I'm assuming the dataset needs to be cleaned somehow before run through an algorithm.
The desired result looks like this… i want to forecast the values 3 months into the next year.
Name Date FORECAST GPA
Anna 1/1/2021 3.466
Anna 2/1/2021 3.577
Anna 3/1/2021 3.556
Alex 1/1/2021 3.656
Alex 2/1/2021 3.547
Alex 3/1/2021 3.757
Tara 1/1/2021 3.646
Tara 2/1/2021 3.857
Tara 3/1/2021 3.544
Kyle 1/1/2021 3.466
Kyle 2/1/2021 3.968
Kyle 3/1/2021 3.756
I am fairly new to python and have attempted to try many methods, none successfully. Any help would be greatly appreciated.
With your data I would transform it to finally train a Random Forest on it.

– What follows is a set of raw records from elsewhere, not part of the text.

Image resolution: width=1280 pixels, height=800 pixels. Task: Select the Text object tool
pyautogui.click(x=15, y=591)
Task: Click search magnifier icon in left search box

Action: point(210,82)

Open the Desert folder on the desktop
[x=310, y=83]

I explained myself. First you should encode your categorical column the names, you could use One Hot encoder this is the easy part. Then you can transform your datetime column by using CalendarFourier . Here a an exemple:
fourier = CalendarFourier(freq="M", order=3)
dp = DeterministicProcess(
index=data.index.values,
order=1, # trend (order 1 means linear)
seasonal=True, # weekly seasonality (indicators)

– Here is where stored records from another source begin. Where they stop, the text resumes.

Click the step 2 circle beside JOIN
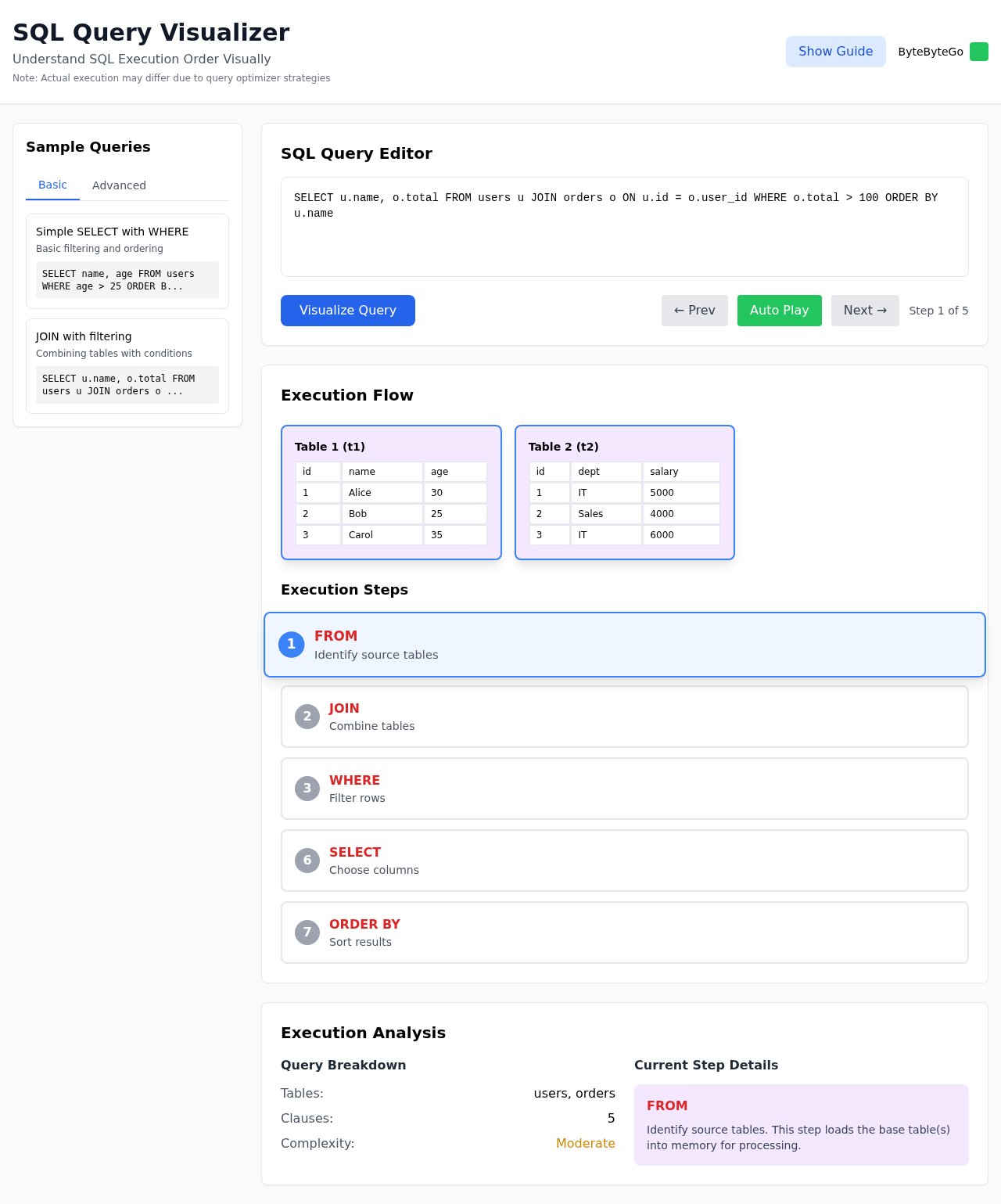 click(307, 717)
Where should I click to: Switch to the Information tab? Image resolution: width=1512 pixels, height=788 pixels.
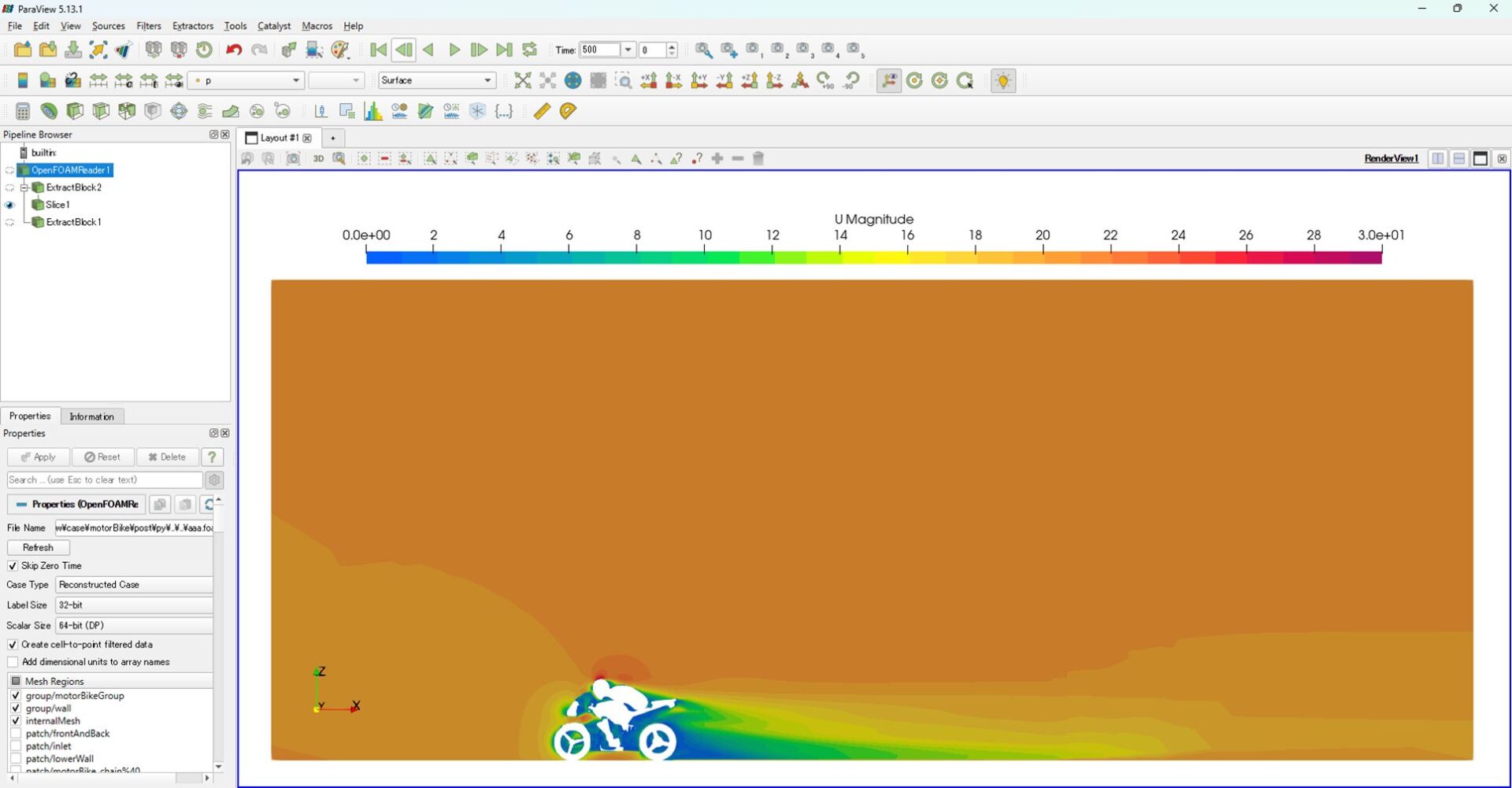coord(91,416)
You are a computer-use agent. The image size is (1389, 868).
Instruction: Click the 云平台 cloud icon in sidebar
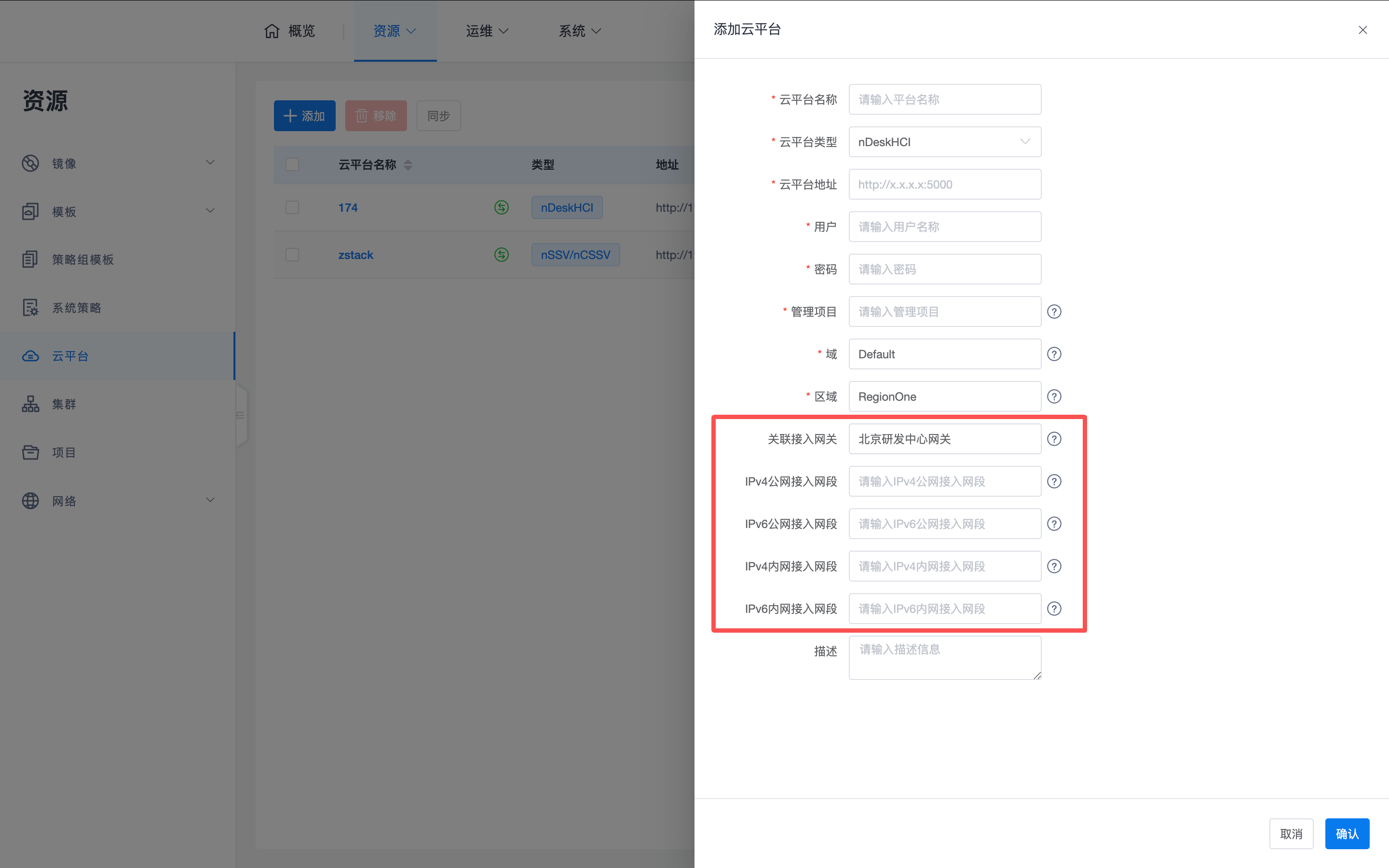30,356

additional_terms=[fourier], # annual seasonality (fourier)
drop=True, # drop terms to avoid collinearity
)
Then, you have a "classical" dataset and you can train a Random Forest on it. This idea is extracted from this serie on Kaggle . I would add that it will be hard to fill with linear regression or other because you have the "Name" column.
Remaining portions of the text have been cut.